Tolse la coperta dal viso di Giulia che continuava a rimanere in silenzio.
“E visto che sei una bella ragazza, scommetto anche sessuali.” La provocò Gilwash leccandosi le labbra.
Giulia immediatamente si rese conto della posizione compromettente in cui si era messa.
“Stai lontano da me, re della lussuria!” Giulia cadde dal letto con le gambe in aria, Gilwash scoppiò a ridere.
L'espressione del re tornò seria e ricominciò parlare.
“Se devo essere sincero in tutta questa storia mi mancano dei pezzi dei puzzle.” Il ragazzo trattenne le risate guardando la ragazza ripararsi da lui con un lenzuolo bianco. “Tu cosa provi, Giulia?”
“Che ti importa?” La ragazza si coprì il viso arrossato con il lenzuolo, cercò immediatamente di cambiare discorso, in quel momento notò la spada con il sangue. “Hai combattuto anche tu per liberare il villaggio dai barbari?”
“E chi l'ha detto che io abbia combattuto per il popolo e non per sopprimere i ribelli?” Gilwash la provocò con una risata da tiranno, Giulia lo guardò male.
“Scoperto.” Il ragazzo fece un sorriso più rilassato. “Gavril stava per essere ucciso da un barbaro, in quel momento ho preso la spada e ho agito senza pensare.” Confessò a Giulia ricordandosi quando si era lanciato con la spada contro il colosso.
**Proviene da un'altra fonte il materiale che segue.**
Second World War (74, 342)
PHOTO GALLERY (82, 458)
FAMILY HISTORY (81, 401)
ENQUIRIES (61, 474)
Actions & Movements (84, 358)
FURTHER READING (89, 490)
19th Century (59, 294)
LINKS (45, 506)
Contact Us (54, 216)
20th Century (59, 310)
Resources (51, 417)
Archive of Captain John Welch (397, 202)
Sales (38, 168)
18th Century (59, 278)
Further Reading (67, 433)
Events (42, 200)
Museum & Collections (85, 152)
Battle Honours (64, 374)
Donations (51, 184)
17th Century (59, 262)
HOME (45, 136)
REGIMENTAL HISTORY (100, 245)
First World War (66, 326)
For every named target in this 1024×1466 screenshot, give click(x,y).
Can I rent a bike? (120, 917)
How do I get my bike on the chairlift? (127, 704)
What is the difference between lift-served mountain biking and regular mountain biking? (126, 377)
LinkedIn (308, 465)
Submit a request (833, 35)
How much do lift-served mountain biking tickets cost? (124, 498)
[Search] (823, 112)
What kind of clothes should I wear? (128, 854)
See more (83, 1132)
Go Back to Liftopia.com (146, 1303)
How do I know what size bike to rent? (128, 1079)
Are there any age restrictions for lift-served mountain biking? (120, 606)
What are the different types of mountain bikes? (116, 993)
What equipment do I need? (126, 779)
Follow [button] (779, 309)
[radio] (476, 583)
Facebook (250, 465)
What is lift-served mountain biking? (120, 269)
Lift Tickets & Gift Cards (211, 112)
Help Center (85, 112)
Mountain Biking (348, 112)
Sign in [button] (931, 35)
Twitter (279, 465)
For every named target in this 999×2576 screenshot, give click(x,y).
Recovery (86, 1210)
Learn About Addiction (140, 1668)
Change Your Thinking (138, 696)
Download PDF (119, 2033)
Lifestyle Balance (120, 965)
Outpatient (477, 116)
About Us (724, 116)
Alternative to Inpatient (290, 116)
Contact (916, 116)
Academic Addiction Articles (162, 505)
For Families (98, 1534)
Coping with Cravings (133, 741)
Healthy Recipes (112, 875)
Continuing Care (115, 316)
“Gavril” Pronunciò Giulia all'improvviso sentì una stretta al cuore ricordando la morte di Gab. “Il bambino che ha perso suo fratello in battaglia.”
“È lui che mi ha portato qui.” Dichiarò Gilwash lasciando Giulia senza parole. “Ha seguito gli ordini del re.”

Il giorno in cui la ribelle fu imprigionata per stregoneria, la città fu invasa dal fuoco.
La gente scappava dall'incendio, dando degli spintoni.
I riflessi delle fiamme splendevano come l'oro lucente, molto gridavano alla punizione divina, l'unico Dio che Gilwash aveva avuto nella sua vita è stato suo padre, un uomo dall'aura austera, che lo voleva il più potente tra i principi. Lo faceva allenare ogni giorno con la spada con un cavaliere feroce che lo buttava sul fango.
“Mio figlio è diventato forte?” Chiese un uomo in groppa a un maestoso cavallo nero.
“È ancora molto debole.” Rispose il cavaliere mentre il ragazzino si alzava da terra, togliendosi il fango dal viso.
“Ehi principino.” Disse il re puntandogli la spada al cuore. “Tu sei l'erede, con quella spada devi uccidere.”
Con la punta della spada buttò il bambino nel fango.
“Non dimenticare mai questa umiliazione Gilwash è così che finirai se non ti farai rispettare dal popolo.” Gli disse suo padre, l'ombra di un orgoglioso guerriero.
Detto questo se andò via con il cavallo, andando a posizionarsi davanti ai suoi soldati.
Il ragazzo caduto sul fango fece dei deboli respiri.
“Continuiamo?” Chiese il cavaliere nero puntandogli la spada sulla fronte.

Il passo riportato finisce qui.